El presidente de la Canaco Aguascalientes, Rubén Ángel Berumen de la Cerda, reconoció que el embate delictivo en contra de los negocios en el estado ha crecido más de un 80% en los últimos dos años.

Las cifras oficiales que están siendo difundidas por la autoridad federal así lo reflejan y en la misma proporción lo han resentido los comerciantes y prestadores de servicios afectados por el hampa en una o varias ocasiones en el periodo, agregó.

En entrevista, recalcó que en el gremio “no hayamos qué hacer”, porque la introducción de alarmas, cámaras de videovigilancia, contratación de veladores o de elementos de seguridad pública en los negocios que pueden hacerlo, han sido insuficientes para frenar los latrocinios.

En ese sentido, recalcó que uno de los más graves problemas que ha dejado ver este fenómeno es la intervención de viciosos en los robos contra negocios, pues en muchas ocasiones cuando se les llega a identificar resulta que son personas adictas que hacen lo que sea necesario para hacerse de algo de dinero y seguir comprando sustancias para satisfacer sus dependencias.

Berumen de la Cerda dijo que lamentablemente hay mucha gente desempleada, sinvergüenza y otra tanta además viciosa, que buscan dinero fácil y no es para ayudar en sus casas o dar sustento a sus familias, sino para poder comprar droga.

“Así, se llevan de los negocios lo que encuentran, computadoras, sumadoras, cajas de morralla, mercancía, tabletas, módems de Internet, en fin, toda clase de artículos a los que les puedan sacar algo para gastarlo en sustancias”.

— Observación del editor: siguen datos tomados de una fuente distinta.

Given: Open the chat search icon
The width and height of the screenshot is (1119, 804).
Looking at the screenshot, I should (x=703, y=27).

Las cifras de negocios robados en lo que va del año ha crecido de manera sistemática y ahora el gremio espera que los anuncios hechos por las autoridades para fortalecer las acciones de prevención, sean efectivas, eficientes y no sirvan “sólo para la foto”.

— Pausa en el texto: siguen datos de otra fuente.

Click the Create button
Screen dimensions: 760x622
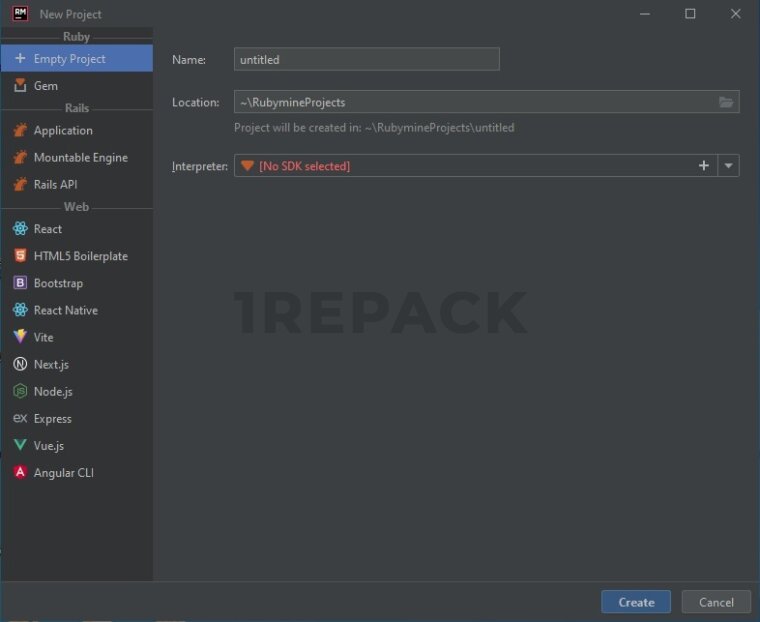[x=636, y=602]
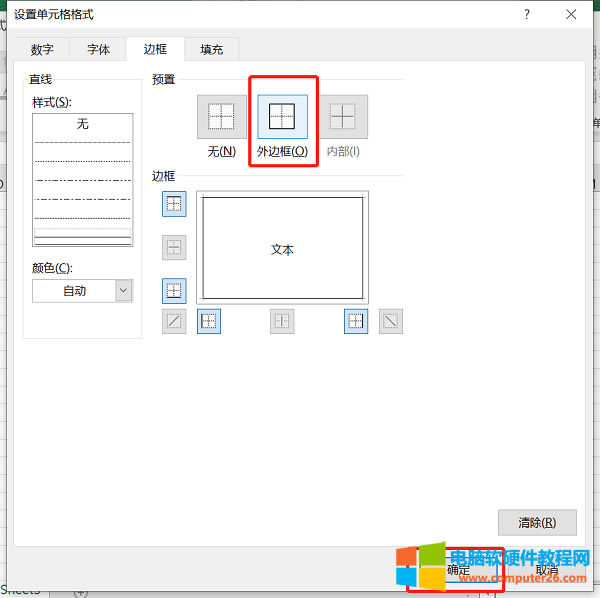600x598 pixels.
Task: Toggle the top border button
Action: 174,204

El líder de los comerciantes organizados del Estado indicó que, en el incremento de medidas de seguridad, muchos negociantes están optando por introducir perros de vigilancia que puedan desincentivar el acceso de delincuentes a instalaciones comerciales.

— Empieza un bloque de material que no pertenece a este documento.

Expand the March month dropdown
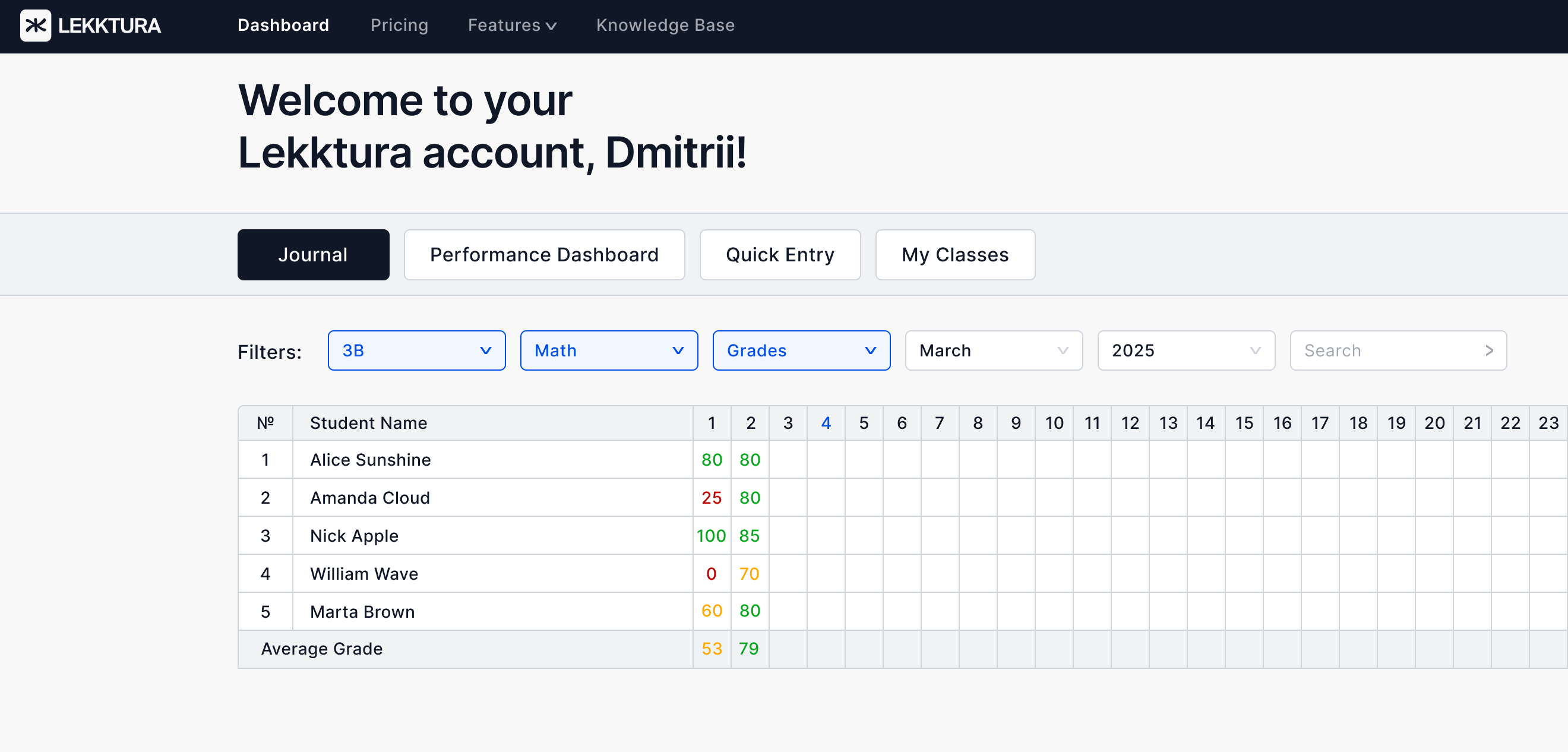This screenshot has width=1568, height=752. [x=994, y=350]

“Es decir, se está haciendo de todo para el cuidado de los negocios porque los ladrones no paran, suelen ir un paso adelante de los policías y de las medidas de protección de los propios empresarios, entonces casi nada ha servido para evitar su actuación ilícita”.

Finalmente, lamentó el número creciente de empresarios en pequeño que llegan a sus negocios y encuentran con que además de que les robaron inventario y costará reponerlo, deben pagar cortinas dañadas, boquetes, destrozos al interior y equipo, “porque de verdad sale muy caro ser asaltado”.